_Lesetext:_
# # # # #
Am folgenden Morgen bedeckten zuerst Restwolken den Himmel, es klarte jedoch bald auf. Die Strecke führte uns über den Col du Montgenèvre wieder nach Frankreich zurück. Vorbei an der Festungsstadt Briançon stieg die Strasse nach kurzer Zeit wieder an zum landschaftlich schönen Pass Col d’Izoard. Vor allem auf der Südseite des Überganges ragten interessante Felstürme in die Höhe. Kaum im Tal angekommen, bogen wir wieder Richtung Italien ab. Noch einmal kletterten wir bis auf fast 2800 müM hoch zum Col dell’Agnello, einem ebenfalls eindrücklichen, wenn auch weniger bekannten Pass zwischen Frankreich und Italien.

 

 

Um zur Maira Stura Kammstrasse, eine weitere alte Militärpiste, zu gelangen, mussten wir erst über den Colle di Sampéyre ins Maira Tal fahren. Die enge und sehr steile, kurvenreiche Strasse verlangte sowohl dem Chauffeur als auch dem Auto einiges ab. Wir hatten bereits vom Tal aus gesehen, dass immer mehr tiefliegende Wolken aufzogen. Auf der Passhöhe angekommen, steckten wir tatsächlich im dichten Nebel, welcher uns die eigentlich grandiose Aussicht verdeckte. Als wir etwas tiefer wieder freie Sicht hatten, erblickten wir den Bergzug, auf welchem die Maira Stura Kammstrasse verläuft. Leider waren auch diese Berge in den Wolken versteckt und es machte unter diesen Wetterbedingungen keinen Sinn, die Strecke zu befahren. Wir fuhren deshalb direkt nach Cuneo, um dort zu übernachten.
# # # # #
_Bereitgestellte Daten:_

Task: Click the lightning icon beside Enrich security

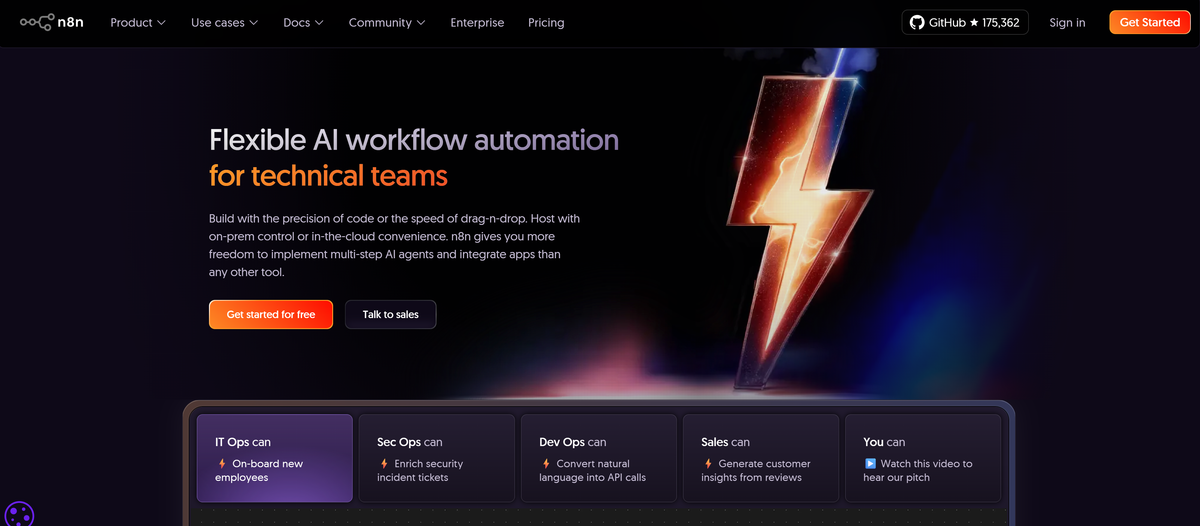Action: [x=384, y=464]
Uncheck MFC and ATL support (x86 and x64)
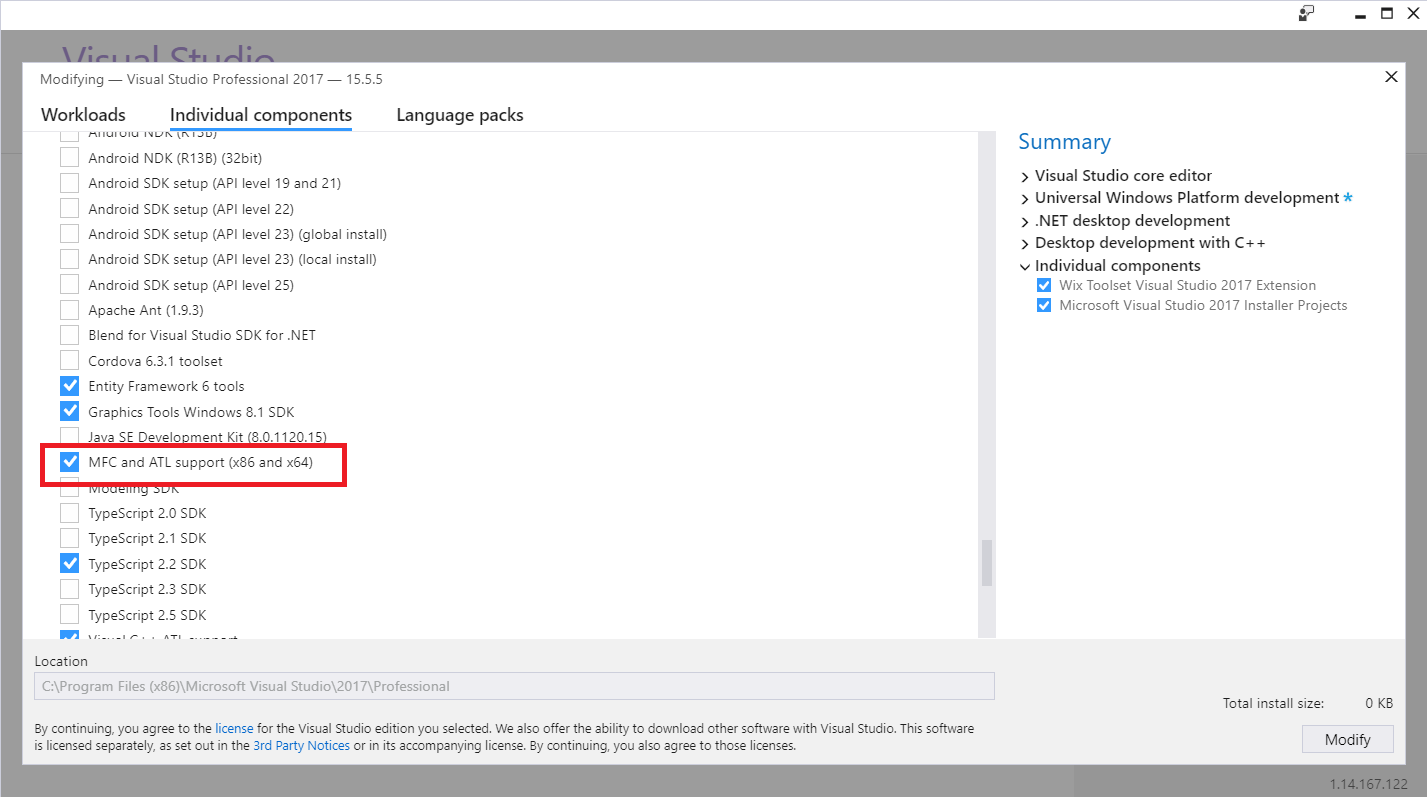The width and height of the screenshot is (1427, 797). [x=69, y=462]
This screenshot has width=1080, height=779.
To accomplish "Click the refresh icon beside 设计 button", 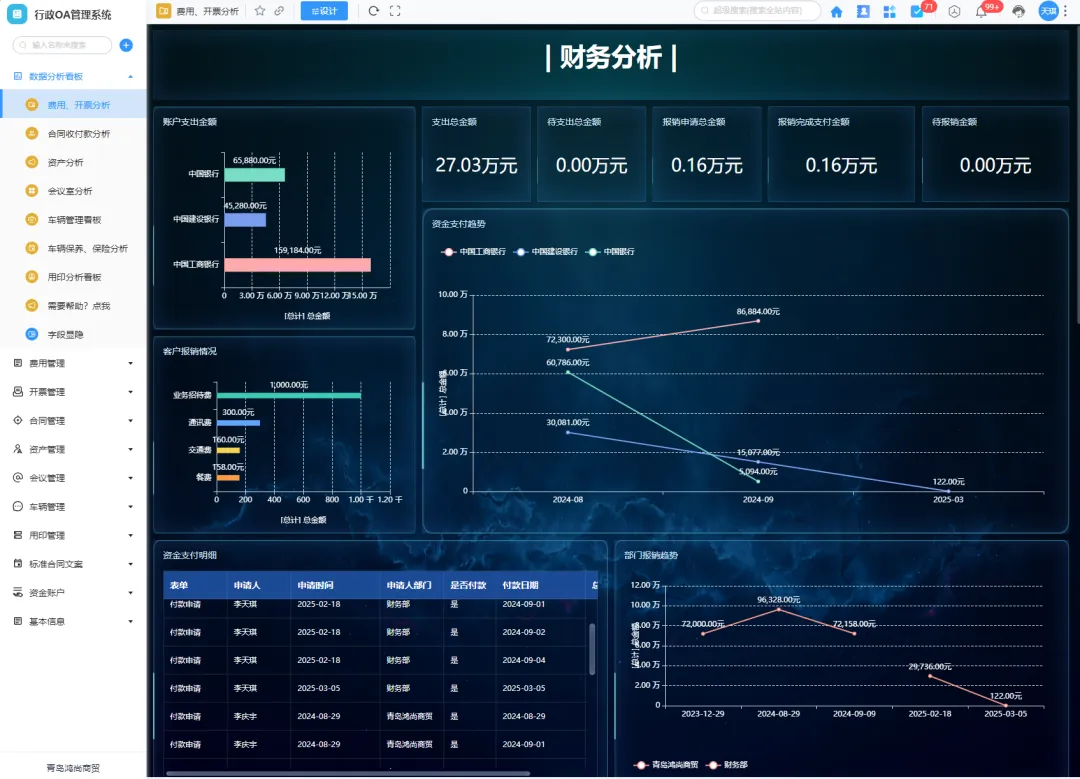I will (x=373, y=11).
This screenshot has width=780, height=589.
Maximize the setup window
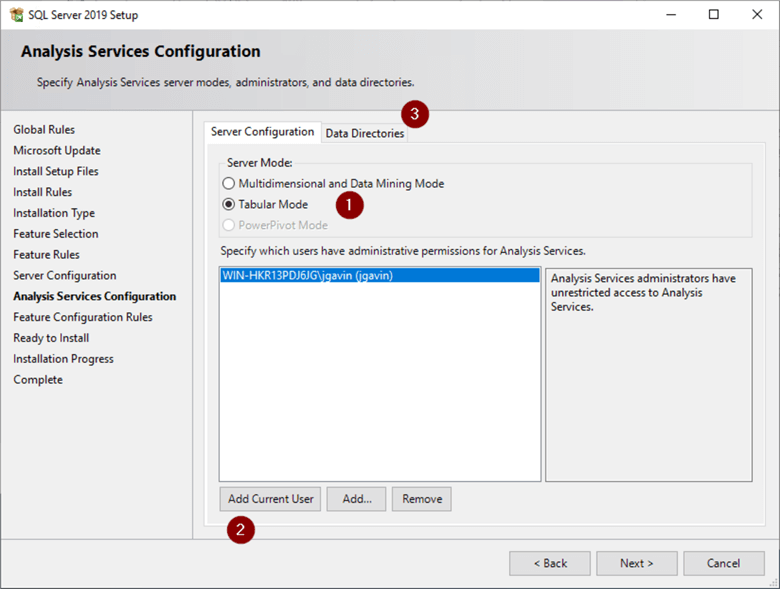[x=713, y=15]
# # # # #
_Verständnis prüfen:_
1. Erläutern Sie in ein bis drei Sätzen, weshalb die Maira Stura Kammstrasse laut dem Lesetext über die Passfahrten nicht befahren wurde.
2. Führen Sie den Lesetext über die Passfahrten im Anschluss an seinen letzten Satz weiter.
Für die Bearbeitung wird das Material nicht benötigt.

_Antworten je Aufgabe:_
1. Der Bergzug, auf dem die Maira Stura Kammstrasse verläuft, war in den Wolken versteckt, sodass es unter diesen Wetterbedingungen keinen Sinn machte, die Strecke zu befahren. Deshalb fuhr man direkt nach Cuneo, um dort zu übernachten.

2.
Ligurien

Am Dienstag findet in Cuneo der grosse Markt statt und diesen wollten wir vor unserer Weiterfahrt besuchen. Wir waren natürlich nicht die einzigen, die dort einkaufen wollten, entsprechend schwierig war es, einen zentrumsnahen Parkplatz zu finden. Nach einigem Suchen hatten wir jedoch Glück. Der Wochenmarkt stellte sich in erster Linie als Warenmarkt heraus, was uns nicht so sehr interessierte. Nach einem kurzen Bummel zwischen den Ständen suchten wir daher die schöne Markthalle auf, wo der tägliche Lebensmittelmarkt stattfindet. Wir schwelgten im reichhaltigen Angebot und deckten uns mit frischem Gemüse und Früchten ein.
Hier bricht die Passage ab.